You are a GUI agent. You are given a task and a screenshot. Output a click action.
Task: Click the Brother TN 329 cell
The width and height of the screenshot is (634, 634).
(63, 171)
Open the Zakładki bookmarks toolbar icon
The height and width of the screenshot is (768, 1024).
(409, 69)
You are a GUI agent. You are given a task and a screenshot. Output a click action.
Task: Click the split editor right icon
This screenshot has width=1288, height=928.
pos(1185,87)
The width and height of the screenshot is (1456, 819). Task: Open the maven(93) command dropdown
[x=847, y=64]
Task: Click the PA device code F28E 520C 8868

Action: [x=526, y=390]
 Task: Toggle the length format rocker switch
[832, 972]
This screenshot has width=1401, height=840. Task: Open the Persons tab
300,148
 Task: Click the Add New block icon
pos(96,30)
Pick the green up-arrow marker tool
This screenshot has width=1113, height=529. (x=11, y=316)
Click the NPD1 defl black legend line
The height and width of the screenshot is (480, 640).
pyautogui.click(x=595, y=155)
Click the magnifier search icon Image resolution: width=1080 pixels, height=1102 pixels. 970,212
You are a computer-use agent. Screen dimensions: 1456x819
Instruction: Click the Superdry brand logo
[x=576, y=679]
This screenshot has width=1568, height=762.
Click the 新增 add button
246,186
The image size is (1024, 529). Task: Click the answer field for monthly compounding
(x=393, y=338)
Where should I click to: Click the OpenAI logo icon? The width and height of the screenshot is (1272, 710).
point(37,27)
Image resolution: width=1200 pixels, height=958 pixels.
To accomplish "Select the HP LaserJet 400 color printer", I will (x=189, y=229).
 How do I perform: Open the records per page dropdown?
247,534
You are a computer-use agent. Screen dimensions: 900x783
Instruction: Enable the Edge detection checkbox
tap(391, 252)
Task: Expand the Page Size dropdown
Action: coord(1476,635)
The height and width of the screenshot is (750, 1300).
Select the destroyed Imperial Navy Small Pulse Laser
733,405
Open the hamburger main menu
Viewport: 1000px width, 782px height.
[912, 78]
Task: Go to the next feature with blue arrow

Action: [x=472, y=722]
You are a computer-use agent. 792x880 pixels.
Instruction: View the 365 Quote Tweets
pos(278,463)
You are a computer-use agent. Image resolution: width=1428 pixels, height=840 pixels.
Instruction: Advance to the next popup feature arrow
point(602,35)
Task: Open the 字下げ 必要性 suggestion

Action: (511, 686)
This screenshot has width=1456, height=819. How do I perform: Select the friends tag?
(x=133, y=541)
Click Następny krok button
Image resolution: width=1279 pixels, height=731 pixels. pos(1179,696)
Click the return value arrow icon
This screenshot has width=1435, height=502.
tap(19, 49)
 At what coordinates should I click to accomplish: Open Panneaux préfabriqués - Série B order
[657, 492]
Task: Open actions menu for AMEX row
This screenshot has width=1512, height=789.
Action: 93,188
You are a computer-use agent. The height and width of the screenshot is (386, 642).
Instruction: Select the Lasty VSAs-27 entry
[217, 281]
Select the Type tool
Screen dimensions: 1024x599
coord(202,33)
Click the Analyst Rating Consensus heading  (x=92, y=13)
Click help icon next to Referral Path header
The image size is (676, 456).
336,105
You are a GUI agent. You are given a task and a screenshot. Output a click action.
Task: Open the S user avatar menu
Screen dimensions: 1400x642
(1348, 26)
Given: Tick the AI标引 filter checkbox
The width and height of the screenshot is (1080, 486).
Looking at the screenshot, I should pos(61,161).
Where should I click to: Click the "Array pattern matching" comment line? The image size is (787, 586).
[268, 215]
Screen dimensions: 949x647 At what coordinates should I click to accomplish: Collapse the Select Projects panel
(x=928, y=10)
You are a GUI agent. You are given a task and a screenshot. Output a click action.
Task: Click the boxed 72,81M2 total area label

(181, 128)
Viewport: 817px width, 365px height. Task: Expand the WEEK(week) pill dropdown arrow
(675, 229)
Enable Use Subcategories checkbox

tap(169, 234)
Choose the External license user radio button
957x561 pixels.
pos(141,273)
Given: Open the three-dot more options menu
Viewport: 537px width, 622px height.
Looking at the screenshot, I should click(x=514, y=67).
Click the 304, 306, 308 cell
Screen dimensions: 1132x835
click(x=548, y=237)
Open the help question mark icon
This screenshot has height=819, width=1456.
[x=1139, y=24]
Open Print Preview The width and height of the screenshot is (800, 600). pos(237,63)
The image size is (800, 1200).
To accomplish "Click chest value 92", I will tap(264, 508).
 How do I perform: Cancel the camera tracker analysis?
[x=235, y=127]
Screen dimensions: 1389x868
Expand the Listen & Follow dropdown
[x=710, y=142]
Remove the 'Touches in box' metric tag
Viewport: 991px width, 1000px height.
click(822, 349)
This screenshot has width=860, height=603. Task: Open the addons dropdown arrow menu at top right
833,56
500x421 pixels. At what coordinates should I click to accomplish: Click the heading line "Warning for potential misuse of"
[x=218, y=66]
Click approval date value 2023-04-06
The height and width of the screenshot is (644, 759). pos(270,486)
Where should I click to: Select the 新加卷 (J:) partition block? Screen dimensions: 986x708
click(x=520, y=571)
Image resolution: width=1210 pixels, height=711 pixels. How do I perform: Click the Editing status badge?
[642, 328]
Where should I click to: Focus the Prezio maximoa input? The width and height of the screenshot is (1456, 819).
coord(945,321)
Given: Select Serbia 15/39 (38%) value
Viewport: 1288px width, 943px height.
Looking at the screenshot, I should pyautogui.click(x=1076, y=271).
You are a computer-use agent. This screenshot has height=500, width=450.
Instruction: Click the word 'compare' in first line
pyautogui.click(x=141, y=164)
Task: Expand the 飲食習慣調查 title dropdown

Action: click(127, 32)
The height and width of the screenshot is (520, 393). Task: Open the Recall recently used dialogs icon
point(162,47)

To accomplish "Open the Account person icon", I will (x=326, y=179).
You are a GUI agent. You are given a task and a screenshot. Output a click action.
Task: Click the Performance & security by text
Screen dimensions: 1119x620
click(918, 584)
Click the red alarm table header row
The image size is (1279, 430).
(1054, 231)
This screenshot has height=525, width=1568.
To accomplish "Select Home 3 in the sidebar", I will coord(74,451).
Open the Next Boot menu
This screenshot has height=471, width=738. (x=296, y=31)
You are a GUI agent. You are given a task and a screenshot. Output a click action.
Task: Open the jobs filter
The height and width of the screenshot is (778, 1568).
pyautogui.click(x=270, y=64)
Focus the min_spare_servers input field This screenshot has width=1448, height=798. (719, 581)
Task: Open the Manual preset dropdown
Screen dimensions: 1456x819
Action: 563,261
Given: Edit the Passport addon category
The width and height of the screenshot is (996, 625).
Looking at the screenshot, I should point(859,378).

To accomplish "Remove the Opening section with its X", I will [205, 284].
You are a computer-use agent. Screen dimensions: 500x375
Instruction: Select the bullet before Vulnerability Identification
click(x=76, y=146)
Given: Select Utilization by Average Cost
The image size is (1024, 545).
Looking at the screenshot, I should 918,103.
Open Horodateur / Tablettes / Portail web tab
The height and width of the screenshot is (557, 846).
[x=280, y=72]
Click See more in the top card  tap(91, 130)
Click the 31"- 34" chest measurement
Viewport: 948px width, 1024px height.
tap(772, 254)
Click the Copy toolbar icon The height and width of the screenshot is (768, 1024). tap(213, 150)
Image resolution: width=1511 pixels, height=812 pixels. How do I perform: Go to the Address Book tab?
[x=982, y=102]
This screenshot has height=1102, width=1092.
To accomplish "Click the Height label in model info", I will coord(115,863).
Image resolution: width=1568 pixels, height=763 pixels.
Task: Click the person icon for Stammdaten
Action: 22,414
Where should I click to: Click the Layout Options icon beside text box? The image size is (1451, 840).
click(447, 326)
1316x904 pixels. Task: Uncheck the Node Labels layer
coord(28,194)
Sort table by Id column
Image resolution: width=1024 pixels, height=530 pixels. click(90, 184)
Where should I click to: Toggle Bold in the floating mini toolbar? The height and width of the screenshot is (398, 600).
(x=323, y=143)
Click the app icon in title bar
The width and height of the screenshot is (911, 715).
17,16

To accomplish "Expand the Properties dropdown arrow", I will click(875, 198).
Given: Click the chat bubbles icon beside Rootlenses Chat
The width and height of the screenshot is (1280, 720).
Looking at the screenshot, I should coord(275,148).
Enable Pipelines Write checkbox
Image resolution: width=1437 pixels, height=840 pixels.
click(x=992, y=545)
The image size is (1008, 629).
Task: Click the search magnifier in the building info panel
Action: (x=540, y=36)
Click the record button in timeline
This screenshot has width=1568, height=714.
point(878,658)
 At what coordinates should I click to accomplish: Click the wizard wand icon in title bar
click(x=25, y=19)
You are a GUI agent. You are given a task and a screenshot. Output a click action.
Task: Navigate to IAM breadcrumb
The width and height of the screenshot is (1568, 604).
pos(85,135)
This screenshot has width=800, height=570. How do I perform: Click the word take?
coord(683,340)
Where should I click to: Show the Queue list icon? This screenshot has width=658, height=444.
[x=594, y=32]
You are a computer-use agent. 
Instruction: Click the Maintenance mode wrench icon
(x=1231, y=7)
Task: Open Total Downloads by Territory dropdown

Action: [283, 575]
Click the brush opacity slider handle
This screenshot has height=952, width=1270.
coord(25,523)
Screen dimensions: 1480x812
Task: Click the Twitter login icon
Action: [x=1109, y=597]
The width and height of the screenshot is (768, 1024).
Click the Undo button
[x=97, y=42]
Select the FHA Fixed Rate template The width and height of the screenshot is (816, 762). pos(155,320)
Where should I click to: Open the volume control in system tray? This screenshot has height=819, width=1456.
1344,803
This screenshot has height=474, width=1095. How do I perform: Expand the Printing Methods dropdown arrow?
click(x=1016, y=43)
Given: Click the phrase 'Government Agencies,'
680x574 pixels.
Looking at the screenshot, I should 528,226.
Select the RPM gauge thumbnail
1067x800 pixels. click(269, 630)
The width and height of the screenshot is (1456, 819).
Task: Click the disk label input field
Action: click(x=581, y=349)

—————

» **DETALLES DEL EJERCICIO**: Reúne todas las líneas de los registros que contienen la palabra "Instruction".

» **RESPUESTA FINAL**:
Instruction: Click the Superdry brand logo
Instruction: Enable the Edge detection checkbox
Instruction: View the 365 Quote Tweets
Instruction: Advance to the next popup feature arrow
Instruction: Select the Lasty VSAs-27 entry
Instruction: Click the word 'compare' in first line
Instruction: Select the bullet before Vulnerability Identification
Instruction: Click the Maintenance mode wrench icon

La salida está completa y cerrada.